### What needs to be done:
A verbatim reproduction of the lines below, from the line containing "The image size is (1023, 697)." through the line containing "Task: Expand more options on Twitter's tweet", both ends included, is the whole required output.

(Beginning of Information provided)

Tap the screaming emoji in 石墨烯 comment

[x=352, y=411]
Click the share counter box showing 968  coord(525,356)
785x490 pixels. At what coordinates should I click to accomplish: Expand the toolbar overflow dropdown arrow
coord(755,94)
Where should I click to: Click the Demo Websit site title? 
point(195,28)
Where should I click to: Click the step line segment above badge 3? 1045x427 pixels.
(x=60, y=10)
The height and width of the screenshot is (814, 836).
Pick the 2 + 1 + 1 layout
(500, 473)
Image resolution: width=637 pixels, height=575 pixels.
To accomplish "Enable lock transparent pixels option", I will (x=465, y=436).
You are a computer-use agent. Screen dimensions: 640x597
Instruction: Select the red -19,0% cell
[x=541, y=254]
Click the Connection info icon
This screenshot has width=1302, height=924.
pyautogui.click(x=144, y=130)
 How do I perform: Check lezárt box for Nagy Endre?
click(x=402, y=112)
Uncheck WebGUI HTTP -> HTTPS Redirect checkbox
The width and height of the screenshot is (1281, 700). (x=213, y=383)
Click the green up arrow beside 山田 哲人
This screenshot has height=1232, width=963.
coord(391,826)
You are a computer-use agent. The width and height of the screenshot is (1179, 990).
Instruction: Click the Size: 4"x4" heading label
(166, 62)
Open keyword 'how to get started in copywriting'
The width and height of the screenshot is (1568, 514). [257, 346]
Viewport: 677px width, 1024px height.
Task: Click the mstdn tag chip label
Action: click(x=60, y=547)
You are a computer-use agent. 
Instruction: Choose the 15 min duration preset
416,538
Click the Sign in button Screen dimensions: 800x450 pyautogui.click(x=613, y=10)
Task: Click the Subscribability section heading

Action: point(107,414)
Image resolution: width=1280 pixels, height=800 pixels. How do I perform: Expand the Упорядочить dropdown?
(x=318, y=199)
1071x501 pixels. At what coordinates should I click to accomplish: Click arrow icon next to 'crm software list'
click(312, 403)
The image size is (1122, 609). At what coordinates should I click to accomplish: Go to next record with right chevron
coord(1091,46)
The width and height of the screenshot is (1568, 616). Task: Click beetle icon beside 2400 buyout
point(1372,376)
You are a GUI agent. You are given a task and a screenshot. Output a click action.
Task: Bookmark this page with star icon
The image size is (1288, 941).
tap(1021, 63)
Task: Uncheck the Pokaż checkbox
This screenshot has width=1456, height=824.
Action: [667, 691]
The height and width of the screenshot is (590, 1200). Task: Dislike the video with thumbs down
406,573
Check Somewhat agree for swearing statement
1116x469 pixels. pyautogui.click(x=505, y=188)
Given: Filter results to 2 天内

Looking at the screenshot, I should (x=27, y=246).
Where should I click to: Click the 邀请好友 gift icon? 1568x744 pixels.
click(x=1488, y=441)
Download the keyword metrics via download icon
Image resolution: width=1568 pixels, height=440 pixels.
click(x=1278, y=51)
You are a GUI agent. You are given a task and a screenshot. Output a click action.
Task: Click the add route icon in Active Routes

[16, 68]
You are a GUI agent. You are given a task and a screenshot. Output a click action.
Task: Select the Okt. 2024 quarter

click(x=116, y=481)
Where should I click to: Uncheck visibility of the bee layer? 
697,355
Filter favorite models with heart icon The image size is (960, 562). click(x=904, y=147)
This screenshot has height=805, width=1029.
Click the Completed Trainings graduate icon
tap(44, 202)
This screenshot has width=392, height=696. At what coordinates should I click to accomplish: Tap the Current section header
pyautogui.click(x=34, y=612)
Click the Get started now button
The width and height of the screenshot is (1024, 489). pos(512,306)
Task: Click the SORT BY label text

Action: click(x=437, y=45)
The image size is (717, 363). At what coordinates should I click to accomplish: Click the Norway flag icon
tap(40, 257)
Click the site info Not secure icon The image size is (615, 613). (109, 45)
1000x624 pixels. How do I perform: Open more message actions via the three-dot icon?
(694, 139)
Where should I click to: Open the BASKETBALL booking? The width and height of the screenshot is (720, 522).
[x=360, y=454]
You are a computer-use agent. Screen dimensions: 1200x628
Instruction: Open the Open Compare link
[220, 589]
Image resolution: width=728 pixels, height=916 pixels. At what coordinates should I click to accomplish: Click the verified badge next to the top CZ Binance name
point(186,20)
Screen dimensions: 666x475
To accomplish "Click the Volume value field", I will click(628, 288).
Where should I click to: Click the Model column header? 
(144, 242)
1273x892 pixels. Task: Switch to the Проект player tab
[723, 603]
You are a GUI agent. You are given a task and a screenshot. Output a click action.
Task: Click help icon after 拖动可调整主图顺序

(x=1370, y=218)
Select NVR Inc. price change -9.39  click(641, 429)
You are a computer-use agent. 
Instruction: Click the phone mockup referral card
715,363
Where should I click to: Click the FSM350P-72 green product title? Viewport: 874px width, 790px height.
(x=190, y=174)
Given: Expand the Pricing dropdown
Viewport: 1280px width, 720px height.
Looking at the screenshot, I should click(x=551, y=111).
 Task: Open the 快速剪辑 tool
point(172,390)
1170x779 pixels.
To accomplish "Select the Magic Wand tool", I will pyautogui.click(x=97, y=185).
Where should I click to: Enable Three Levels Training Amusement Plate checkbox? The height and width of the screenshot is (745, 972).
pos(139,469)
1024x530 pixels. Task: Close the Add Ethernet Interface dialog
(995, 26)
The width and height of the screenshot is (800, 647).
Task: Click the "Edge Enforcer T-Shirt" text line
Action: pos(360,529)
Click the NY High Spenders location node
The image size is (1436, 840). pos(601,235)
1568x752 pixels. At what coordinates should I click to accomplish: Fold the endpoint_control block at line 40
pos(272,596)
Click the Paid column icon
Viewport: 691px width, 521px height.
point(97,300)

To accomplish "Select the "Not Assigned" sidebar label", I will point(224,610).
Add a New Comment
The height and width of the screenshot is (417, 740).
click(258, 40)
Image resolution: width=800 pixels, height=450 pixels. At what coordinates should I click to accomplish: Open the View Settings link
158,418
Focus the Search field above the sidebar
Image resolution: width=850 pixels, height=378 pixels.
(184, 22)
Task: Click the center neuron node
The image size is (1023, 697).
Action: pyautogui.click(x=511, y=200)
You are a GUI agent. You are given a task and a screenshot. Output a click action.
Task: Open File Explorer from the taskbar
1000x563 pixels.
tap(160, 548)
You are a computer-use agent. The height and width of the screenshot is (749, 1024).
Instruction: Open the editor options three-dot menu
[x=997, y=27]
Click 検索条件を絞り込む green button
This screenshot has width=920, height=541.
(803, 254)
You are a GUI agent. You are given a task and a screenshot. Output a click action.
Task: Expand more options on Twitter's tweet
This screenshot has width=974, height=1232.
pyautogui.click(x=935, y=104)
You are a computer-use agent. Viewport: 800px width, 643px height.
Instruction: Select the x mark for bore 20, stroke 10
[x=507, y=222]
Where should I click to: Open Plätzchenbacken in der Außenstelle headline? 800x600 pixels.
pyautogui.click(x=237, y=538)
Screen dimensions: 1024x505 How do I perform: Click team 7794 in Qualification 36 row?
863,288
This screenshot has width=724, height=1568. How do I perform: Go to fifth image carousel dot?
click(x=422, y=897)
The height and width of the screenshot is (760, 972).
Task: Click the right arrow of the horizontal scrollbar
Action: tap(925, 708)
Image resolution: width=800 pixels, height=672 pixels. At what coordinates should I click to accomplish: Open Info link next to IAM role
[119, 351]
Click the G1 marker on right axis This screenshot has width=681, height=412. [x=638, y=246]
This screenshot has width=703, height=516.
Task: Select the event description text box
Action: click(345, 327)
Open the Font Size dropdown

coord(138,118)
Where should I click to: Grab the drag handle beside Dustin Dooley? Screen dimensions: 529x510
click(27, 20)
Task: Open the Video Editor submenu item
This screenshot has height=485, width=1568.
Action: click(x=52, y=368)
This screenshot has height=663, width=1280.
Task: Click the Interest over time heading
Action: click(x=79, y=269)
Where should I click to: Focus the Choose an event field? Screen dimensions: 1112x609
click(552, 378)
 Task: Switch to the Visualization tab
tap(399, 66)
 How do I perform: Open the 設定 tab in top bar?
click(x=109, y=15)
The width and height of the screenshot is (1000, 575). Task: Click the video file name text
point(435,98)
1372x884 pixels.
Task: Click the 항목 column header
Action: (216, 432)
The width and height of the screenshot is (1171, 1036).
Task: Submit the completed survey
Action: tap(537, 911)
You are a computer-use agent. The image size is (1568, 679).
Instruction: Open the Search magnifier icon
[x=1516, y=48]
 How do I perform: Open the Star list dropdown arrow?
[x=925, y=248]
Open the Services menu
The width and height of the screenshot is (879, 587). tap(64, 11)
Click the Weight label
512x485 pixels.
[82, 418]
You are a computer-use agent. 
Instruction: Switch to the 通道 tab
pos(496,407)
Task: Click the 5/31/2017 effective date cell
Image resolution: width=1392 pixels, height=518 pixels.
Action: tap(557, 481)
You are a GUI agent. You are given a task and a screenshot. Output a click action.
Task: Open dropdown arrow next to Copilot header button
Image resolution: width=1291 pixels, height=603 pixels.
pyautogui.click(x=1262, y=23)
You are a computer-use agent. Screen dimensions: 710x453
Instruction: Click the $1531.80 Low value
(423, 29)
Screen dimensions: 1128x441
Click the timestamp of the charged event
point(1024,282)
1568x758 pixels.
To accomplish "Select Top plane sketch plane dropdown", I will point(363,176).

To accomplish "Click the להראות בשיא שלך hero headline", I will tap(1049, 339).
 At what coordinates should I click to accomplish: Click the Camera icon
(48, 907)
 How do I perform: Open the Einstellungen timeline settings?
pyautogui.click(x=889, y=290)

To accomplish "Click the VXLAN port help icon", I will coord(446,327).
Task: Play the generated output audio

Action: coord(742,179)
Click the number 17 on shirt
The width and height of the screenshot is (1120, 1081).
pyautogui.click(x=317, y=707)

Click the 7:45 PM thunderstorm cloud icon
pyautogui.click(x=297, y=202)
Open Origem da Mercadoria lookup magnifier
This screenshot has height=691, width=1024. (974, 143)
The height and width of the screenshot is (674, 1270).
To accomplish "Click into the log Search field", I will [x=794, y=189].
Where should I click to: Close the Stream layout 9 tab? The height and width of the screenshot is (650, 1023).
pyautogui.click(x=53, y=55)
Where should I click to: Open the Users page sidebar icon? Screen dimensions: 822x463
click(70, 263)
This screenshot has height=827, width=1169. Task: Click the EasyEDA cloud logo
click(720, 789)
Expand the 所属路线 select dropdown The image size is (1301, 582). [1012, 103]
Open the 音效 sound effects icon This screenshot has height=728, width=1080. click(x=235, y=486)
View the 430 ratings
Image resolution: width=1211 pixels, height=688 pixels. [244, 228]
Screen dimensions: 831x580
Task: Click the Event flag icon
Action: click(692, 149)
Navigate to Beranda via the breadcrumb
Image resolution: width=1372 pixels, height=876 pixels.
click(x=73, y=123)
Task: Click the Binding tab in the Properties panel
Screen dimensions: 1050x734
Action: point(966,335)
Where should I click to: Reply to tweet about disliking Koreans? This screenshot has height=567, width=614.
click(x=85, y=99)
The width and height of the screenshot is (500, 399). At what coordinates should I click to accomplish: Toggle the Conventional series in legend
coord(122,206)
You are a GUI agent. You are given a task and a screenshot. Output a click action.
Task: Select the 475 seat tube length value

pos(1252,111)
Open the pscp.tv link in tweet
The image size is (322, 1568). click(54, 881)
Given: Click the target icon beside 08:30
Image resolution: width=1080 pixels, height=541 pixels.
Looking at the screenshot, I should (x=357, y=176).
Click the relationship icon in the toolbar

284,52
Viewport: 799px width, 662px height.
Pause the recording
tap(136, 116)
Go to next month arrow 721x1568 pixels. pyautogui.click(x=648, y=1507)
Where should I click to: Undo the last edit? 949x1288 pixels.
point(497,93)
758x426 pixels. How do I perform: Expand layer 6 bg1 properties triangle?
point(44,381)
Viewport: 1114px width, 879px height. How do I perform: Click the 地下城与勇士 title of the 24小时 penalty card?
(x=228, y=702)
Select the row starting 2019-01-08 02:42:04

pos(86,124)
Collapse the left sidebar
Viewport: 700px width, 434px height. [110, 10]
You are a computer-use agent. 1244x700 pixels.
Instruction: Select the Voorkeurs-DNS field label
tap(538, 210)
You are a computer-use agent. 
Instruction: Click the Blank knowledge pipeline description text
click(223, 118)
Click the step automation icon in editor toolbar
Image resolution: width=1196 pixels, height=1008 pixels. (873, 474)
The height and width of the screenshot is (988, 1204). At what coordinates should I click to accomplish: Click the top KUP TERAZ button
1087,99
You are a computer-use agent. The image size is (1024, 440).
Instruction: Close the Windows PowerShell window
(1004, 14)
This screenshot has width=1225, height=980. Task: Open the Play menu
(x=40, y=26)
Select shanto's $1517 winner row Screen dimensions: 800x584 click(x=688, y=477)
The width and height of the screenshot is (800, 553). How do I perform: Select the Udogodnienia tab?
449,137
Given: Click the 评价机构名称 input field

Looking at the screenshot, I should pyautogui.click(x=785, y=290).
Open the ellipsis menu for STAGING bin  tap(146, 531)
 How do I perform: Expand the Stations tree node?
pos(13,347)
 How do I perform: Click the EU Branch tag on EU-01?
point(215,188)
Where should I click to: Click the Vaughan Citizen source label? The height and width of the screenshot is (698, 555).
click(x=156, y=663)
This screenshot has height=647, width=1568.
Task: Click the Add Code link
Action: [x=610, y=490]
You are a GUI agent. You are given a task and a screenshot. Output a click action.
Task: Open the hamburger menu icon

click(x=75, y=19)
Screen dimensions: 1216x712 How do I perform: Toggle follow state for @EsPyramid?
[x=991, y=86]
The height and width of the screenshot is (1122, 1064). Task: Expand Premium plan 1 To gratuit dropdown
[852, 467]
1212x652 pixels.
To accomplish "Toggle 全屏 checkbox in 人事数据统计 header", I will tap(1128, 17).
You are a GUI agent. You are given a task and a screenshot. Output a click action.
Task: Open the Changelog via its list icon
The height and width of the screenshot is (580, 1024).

(End of Information provided)

### Answer to this task:
The image size is (1023, 697).
Action: pyautogui.click(x=511, y=200)
You are a GUI agent. You are given a task and a screenshot. Output a click action.
Task: Open File Explorer from the taskbar
1000x563 pixels.
tap(160, 548)
You are a computer-use agent. The height and width of the screenshot is (749, 1024).
Instruction: Open the editor options three-dot menu
[x=997, y=27]
Click 検索条件を絞り込む green button
This screenshot has width=920, height=541.
(803, 254)
You are a GUI agent. You are given a task and a screenshot. Output a click action.
Task: Expand more options on Twitter's tweet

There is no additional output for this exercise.